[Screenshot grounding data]
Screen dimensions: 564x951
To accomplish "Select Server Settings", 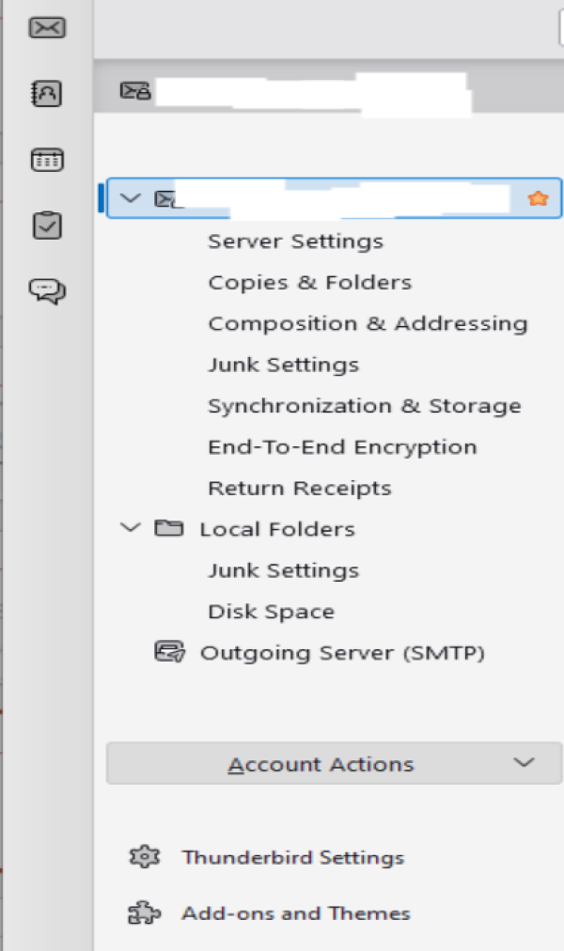I will tap(295, 242).
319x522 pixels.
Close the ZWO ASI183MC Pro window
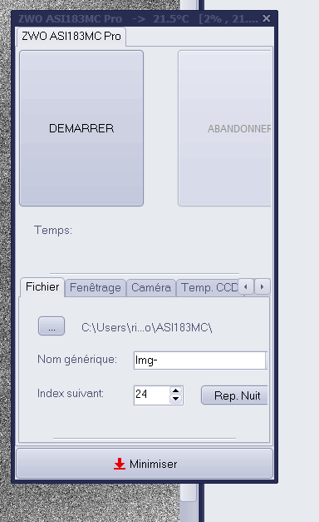[x=266, y=18]
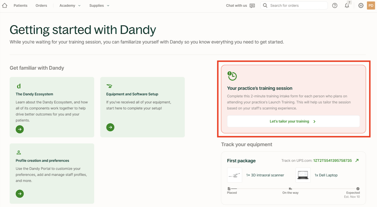Open the help question mark icon

click(335, 6)
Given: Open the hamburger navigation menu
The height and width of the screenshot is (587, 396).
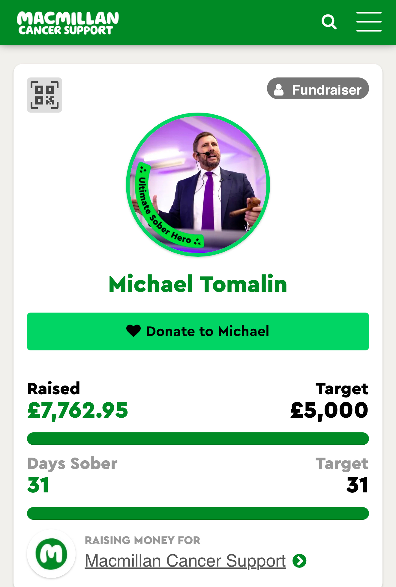Looking at the screenshot, I should click(369, 22).
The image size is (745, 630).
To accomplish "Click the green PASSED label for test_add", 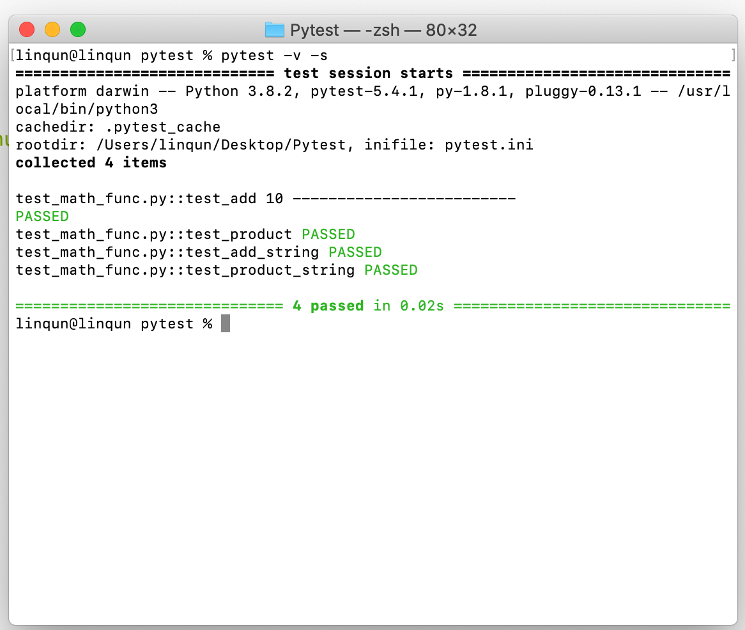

◆ **PROBLEM DETAILS**: Return word for word the line bearing "The image size is (745, 630)." and every later line of the entries, but none of the pictures.

◆ **SOLUTION**:
The image size is (745, 630).
To accomplish "Click the green PASSED label for test_add", 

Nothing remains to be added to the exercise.